POLIZEI – 73-Jährige händigt fünfstelligen Betrag aus / Bankangestellte verweigert weitere Auszahlung 

NIEDER-WEISEL (ots). Eine 73-Jährige aus Nieder-Weisel wurde um ihre Ersparnisse betrogen. Das berichtet die Polizei.

Die Frau erhielt in der vergangenen Woche mehrere Anrufe eines falschen Polizeibeamten. Dieser überzeugte die Seniorin geschickt, dass sie ihre Ersparnisse retten müsse. Um dies zu tun, sei es erforderlich, das Geld an ihn auszuhändigen. Die Frau hob von ihrem Konto einen fünfstelligen Betrag ab und hinterlegte das Bargeld vorige Woche  Mittwoch gegen 17.30 Uhr wie verabredet am Grundstückszaun für den vermeintlichen Kommissar.

Doch dann rief der falsche Polizist weiter täglich an, gab vor, sich um ihr Wohlergehen zu sorgen und forderte sie zu weiteren Geldübergaben auf. Von der Aufrichtigkeit des Anrufers überzeugt, begab sich die 73-Jährige am Montag abermals zur Bank und forderte die Bankangestellte auf, ihr nochmals einen fünfstelligen Betrag auszuzahlen. Die Bankmitarbeiterin ahnte, dass es hier nicht mit rechten Dingen zuging und zahlte die gewünschte Summe nicht aus. Sie schaltete stattdessen die Polizei ein, die die Ermittlungen aufnahm. Die Chancen der betrogenen Seniorin, ihr Geld zurückzubekommen, sind gering. Trotz hohen Ermittlungsaufwands gestaltet sich die Feststellung der Täter schwierig.

Auch am Montag meldeten sich erneut angebliche Polizeibeamte bei mittelhessischen Bürgern. Ein angeblicher Kommissar warnte vor Einbrechern, bei deren Festnahme man Zettel mit der Anschrift der Angerufenen gefunden habe. „So versetzen die Täter ihre Opfer in Angst und gewinnen geschickt deren Vertrauen“, warnt die Polizei, die folgendes rät:.

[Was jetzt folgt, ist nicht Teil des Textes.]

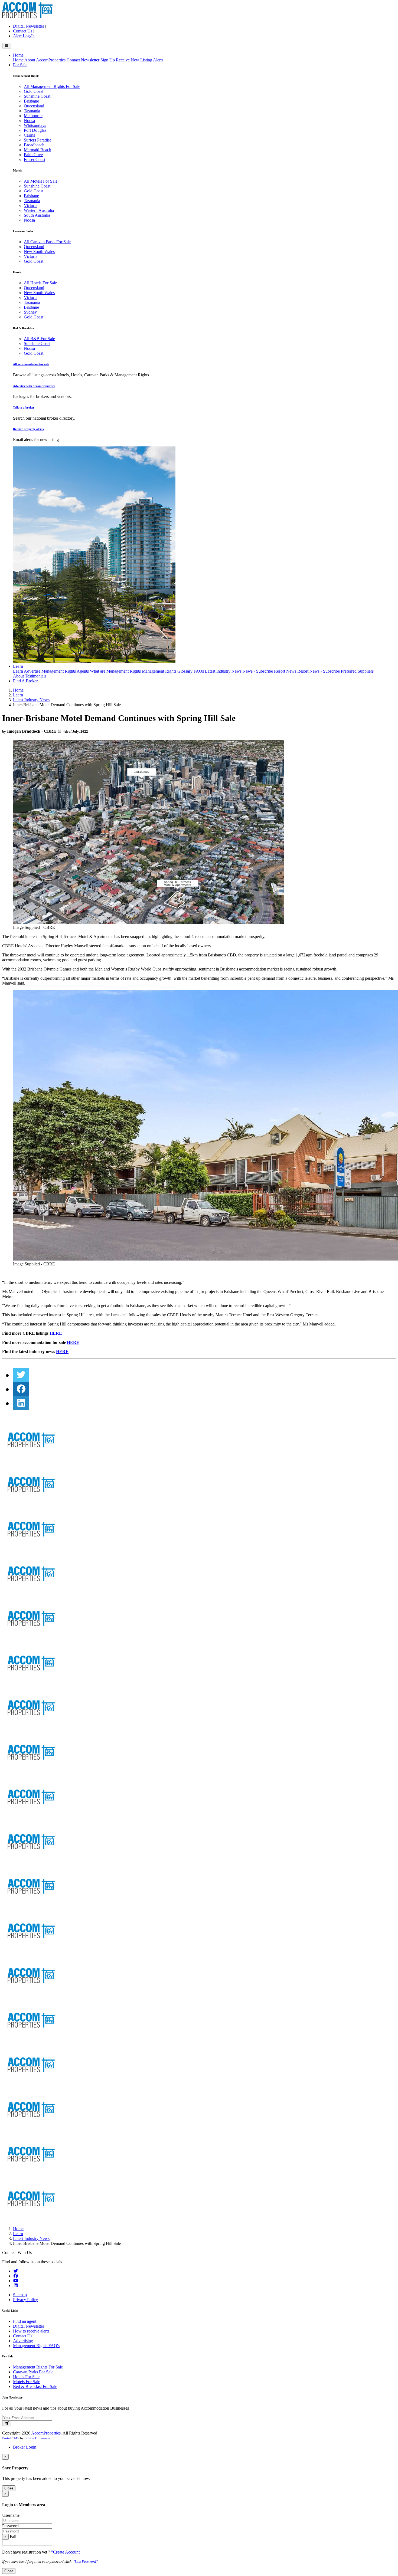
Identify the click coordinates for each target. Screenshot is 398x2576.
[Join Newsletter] (6, 2423)
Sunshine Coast (37, 96)
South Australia (37, 215)
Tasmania (32, 110)
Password (10, 2526)
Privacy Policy (25, 2299)
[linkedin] (21, 1403)
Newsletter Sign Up (98, 60)
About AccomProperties (45, 60)
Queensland (34, 106)
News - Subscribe (258, 671)
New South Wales (39, 251)
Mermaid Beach (37, 149)
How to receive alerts (31, 2331)
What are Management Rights (115, 671)
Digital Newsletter (28, 26)
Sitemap (20, 2294)
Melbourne (33, 115)
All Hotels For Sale (40, 283)
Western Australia (39, 210)
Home (18, 55)
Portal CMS (10, 2438)
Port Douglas (35, 130)
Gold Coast (33, 91)
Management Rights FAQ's (36, 2345)
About (18, 676)
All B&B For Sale (39, 338)
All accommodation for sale (31, 364)
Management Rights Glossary (167, 671)
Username (10, 2515)
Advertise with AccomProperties (34, 385)
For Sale (20, 64)
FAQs (199, 671)
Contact (73, 60)
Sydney (30, 312)
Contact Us (22, 31)
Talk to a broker (23, 407)
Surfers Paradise (37, 140)
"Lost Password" (85, 2561)
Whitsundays (35, 125)
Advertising (23, 2340)
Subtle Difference (37, 2438)
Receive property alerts (28, 428)
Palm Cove (33, 154)
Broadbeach (34, 145)
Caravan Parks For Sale (33, 2372)
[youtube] (15, 2280)
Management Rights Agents (65, 671)
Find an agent (24, 2321)
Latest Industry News (223, 671)
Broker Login (24, 2447)
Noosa (29, 120)
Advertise (32, 671)
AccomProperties (46, 2433)
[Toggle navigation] (6, 45)
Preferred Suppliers (357, 671)
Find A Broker (25, 681)
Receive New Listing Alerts (139, 60)
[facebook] (21, 1389)
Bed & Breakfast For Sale (35, 2386)
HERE (56, 1333)
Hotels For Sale (26, 2376)
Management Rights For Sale (38, 2367)
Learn (18, 666)
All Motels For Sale (40, 181)
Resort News (285, 671)
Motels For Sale (26, 2381)
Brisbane (31, 101)
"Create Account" (66, 2552)
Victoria (30, 205)
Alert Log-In (24, 36)
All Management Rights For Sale (52, 86)
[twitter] (21, 1375)
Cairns (29, 135)
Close (8, 2488)
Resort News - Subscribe (318, 671)
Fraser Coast (34, 159)
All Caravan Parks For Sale (47, 241)
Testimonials (35, 676)
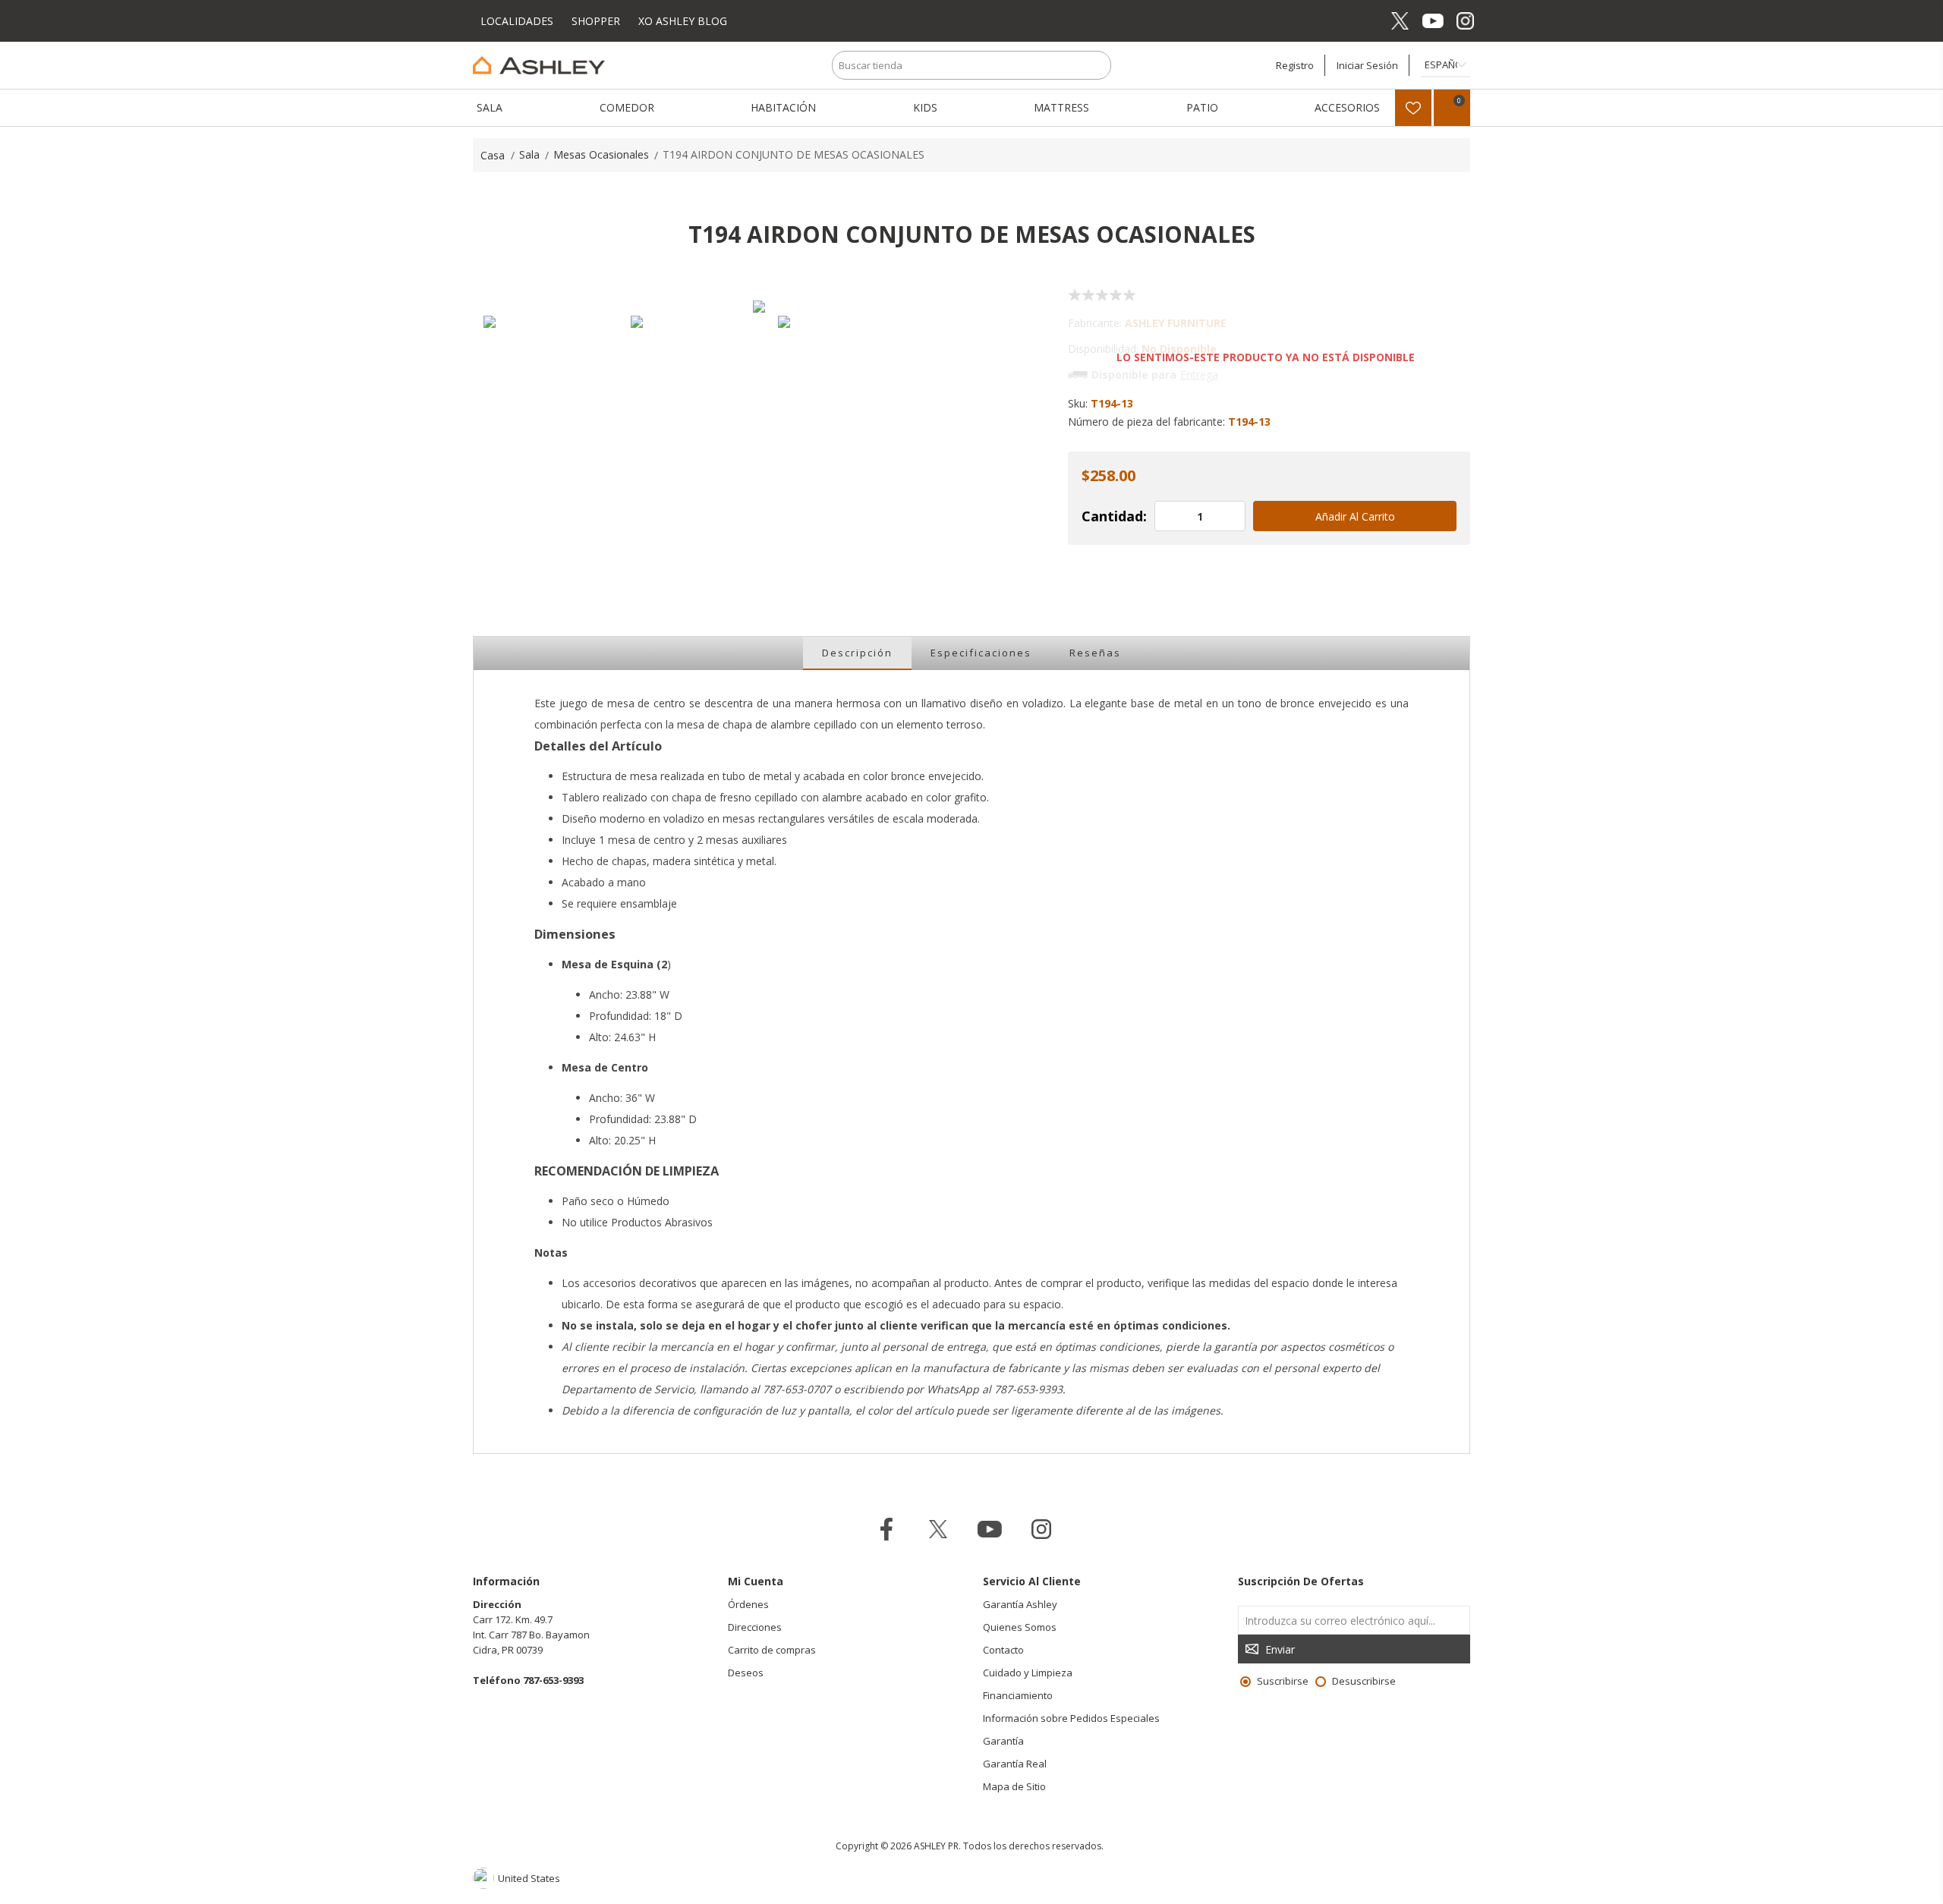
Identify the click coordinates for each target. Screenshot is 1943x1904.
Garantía (1003, 1741)
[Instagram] (1465, 21)
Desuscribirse (1364, 1681)
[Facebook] (1367, 21)
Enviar (1280, 1649)
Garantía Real (1015, 1763)
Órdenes (748, 1604)
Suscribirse (1282, 1681)
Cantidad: (1114, 516)
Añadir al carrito (1355, 516)
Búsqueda (1097, 65)
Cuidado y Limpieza (1027, 1672)
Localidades (518, 21)
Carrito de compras (772, 1650)
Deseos (746, 1672)
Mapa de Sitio (1014, 1786)
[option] (549, 382)
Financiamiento (1018, 1695)
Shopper (596, 21)
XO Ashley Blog (682, 21)
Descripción (857, 652)
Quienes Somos (1020, 1627)
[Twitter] (1400, 21)
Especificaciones (981, 652)
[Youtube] (1432, 21)
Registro (1295, 65)
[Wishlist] (1413, 108)
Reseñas (1095, 652)
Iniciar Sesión (1367, 65)
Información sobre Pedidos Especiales (1071, 1718)
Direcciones (755, 1627)
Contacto (1003, 1650)
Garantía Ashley (1020, 1604)
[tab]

• Bei einem Anruf der Polizei erscheint nie die Rufnummer 110 in Ihrem Telefondisplay. 

 • Legen Sie sich die Telefonnummer der für sie zuständigen Polizeidienststelle neben das Telefon und melden Sie dort den Sachverhalt. 

• Geben Sie Unbekannten keine Auskünfte über Ihre persönlichen oder finanziellen Verhältnisse. 

• Sprechen Sie mit ihrer Familie oder einer anderen Vertrauensperson über den Anruf. 

• Übergeben Sie Unbekannten niemals Geld oder Wertsachen, auch nicht Boten oder angeblichen Mitarbeitern der Polizei, Staatsanwaltschaft, Gerichten oder Geldinstitute.

Wenn Sie Betroffener eines solchen Anrufes geworden sind, wenden Sie sich in jedem Fall an die Polizei und erstatten Sie eine Anzeige.

Informationen und Präventionsangebote gibt es auch unter: www.polizei-beratung.de.